NY 14120-0748, USA 2 Taylor Devices Europe, 18 rue J-B Vannypen,

Brussels 1160, Belgium

ABSTRACT The new political climate at the end of the Cold War in 1990 caused a restructuring period for the American defense industry. One of the results was that previously restricted military technologies became available to the general public. Highly advanced products and services suddenly appeared in the marketplace, seemingly out of nowhere. Perhaps the best known of these is the now ubiquitous Internet, which in reality came from 1970's defense technology. In the civil engineering field, high capacity fluid viscous dampers, used extensively in military applications, have found commercial applications on buildings and bridges subjected to seismic and/or wind storm inputs. Because fluid damping technology was proven thoroughly reliable and robust through decades of Cold War usage, implementation on commercial structures has taken place very quickly. This presentation provides a brief overview of fluid damping technology with specific case studies being provided from four of more than eighty major buildings and bridges now equipped with fluid viscous dampers. Keywords: Fluid viscous damper; damping technology; energy dissipation INTRODUCTION TO FLUID VISCOUS DAMPER TECHNOLOGY Damping is one of many different methods that have been proposed for allowing a structure to achieve optimal performance when it is subjected to seismic, wind storm, blast or other types of transient shock and vibration disturbances. Conventional approach would dictate that the structure must inherently attenuate or dissipate the effects of transient inputs through a combination of strength, flexibility, and deformability. The level of damping in a conventional elastic structure is very low, and hence the amount of energy dissipated during transient disturbances is also very low. During strong motions, such as earthquakes, conventional structures usually deform well beyond their elastic limits, and eventually fail or collapse. Therefore, most of the energy dissipated is absorbed by the structure itself through localized damage as it fails. The concept of supplemental dampers added to a structure assumes that much of the energy

input to the structure from a transient will be absorbed, not by the structure itself, but rather by supplemental damping elements. An idealized damper would be of a form such that the force being produced by the damper is of such a magnitude and function that the damper forces do not increase overall stress in the structure. Properly implemented, an ideal damper should be able to simultaneously reduce both stress and deflection in the structure. Although the concept of large added-on fluid viscous dampers seemed viable, the normal development cycle time to thoroughly test and implement the technology could be expected to take many years. This is especially true when taking into consideration the traditionally long approval cycles for incorporation of new technology into the building and bridge codes. When the Cold War ended in 1990, it was revealed that several branches of the U.S. military had been using large fluid viscous dampers for more than 35 years as part of their strategic defense programs. More importantly, the manufacturers of these formerly classified components were interested in transitioning the technology for civilian use. The question was however : Can a fluid viscous damper, designed to protect missile silos and ships against nuclear explosions, be used cost-effectively for earthquake protection? If so, then the technology could be quickly implemented, since the products were already in production. For example, Figure 1 is a declassified photo, circa 1961, of a test on a 200 tonnes force fluid viscous damper built for the U.S. Air Force. The use of the damper was on the base isolation system for the Atlas Ballistic Missile, based within an underground launch silo. Dampers of this type were produced in many different forces and deflections for use by the U.S. Army, Navy and Air Force. In this context, demonstration of the benefits of damping technology on civilian structures could take place immediately, using existing dampers and the seismic test facilities already available at U.S. university research centers.

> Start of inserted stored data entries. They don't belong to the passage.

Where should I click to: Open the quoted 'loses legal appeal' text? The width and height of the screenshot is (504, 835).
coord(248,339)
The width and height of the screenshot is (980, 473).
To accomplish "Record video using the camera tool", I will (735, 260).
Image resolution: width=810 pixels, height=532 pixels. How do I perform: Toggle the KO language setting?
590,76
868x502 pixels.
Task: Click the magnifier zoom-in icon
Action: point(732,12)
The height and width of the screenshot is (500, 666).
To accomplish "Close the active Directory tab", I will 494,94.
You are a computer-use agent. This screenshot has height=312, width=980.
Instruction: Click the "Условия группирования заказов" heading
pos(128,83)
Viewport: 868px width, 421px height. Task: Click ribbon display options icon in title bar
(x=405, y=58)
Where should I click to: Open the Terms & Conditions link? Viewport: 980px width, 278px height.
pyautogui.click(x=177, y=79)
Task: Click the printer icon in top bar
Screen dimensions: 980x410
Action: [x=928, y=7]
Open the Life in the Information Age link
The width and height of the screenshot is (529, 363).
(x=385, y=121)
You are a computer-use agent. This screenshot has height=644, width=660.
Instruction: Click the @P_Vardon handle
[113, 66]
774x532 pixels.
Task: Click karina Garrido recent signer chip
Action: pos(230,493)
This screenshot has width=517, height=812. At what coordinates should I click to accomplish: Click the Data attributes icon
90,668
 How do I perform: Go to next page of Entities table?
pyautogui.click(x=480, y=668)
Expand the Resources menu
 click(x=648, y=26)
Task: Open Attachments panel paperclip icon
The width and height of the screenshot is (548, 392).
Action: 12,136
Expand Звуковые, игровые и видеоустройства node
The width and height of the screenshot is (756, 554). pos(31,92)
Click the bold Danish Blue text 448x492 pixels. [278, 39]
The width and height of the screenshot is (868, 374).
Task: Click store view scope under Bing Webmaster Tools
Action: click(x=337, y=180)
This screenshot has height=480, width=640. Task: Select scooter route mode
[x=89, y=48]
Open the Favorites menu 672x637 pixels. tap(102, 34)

Figure 1: Test for 200 tonnes damper for US Air Force (1961)

The application of fluid viscous dampers as part of seismic energy dissipation systems was experimentally and analytically studied. Fluid damping technology was validated by extensive testing on one-sixth to one-half scale building and bridge models in the period 1990-1993. Testing took place at the Multidisciplinary Center for Earthquake Engineering Research (MCEER), located on the campus of the State University of New York at Buffalo in USA. The damper design subjected to test had seen extensive military use on diversified military projects, including the Atlas, Peacekeeper (MX) and Tomahawk Missiles, and the B-2 Stealth Bomber. The effects of added supplemental fluid damping in a structure subjected to earthquake transients is depicted in the test results provided in Figures 2 and 3. The test results used the 1940 El Centro earthquake transient as a test input. The structure was a single story, steel building frame, using steel moment frame connections. Figure 2 shows the response of the test structure under a scaled input of 33% of the 1940 El Centro earthquake. Note the small hysteresis loop revealing that the test structure was at the onset of yield. Structural damping in the frame was in the 1½–2% range. In comparison, Figure 3 is the same structure with 20% added damping, obtained by the addition of two small linear fluid viscous dampers installed as diagonal brace elements. The large energy dissipation of added damping is readily apparent in the oval damping curve superimposed over the structural spring rate curve. Note also that the input in Figure 3 is the full 100% El Centro earthquake and yet base shear and deflection of the frame are virtually unchanged from the undamped case of Figure 2. Thus, the addition, in this case, of 20% added linear damping to the structure increased its earthquake resistance by a factor of 3, compared to that of the same structure without added damping. What it is however most important to note is that this threefold performance improvement was obtained without increasing the stress or deflection in the structure. In fact, it is this tremendous performance improvement that has caused much of the interest in fluid viscous dampers for structural engineering use.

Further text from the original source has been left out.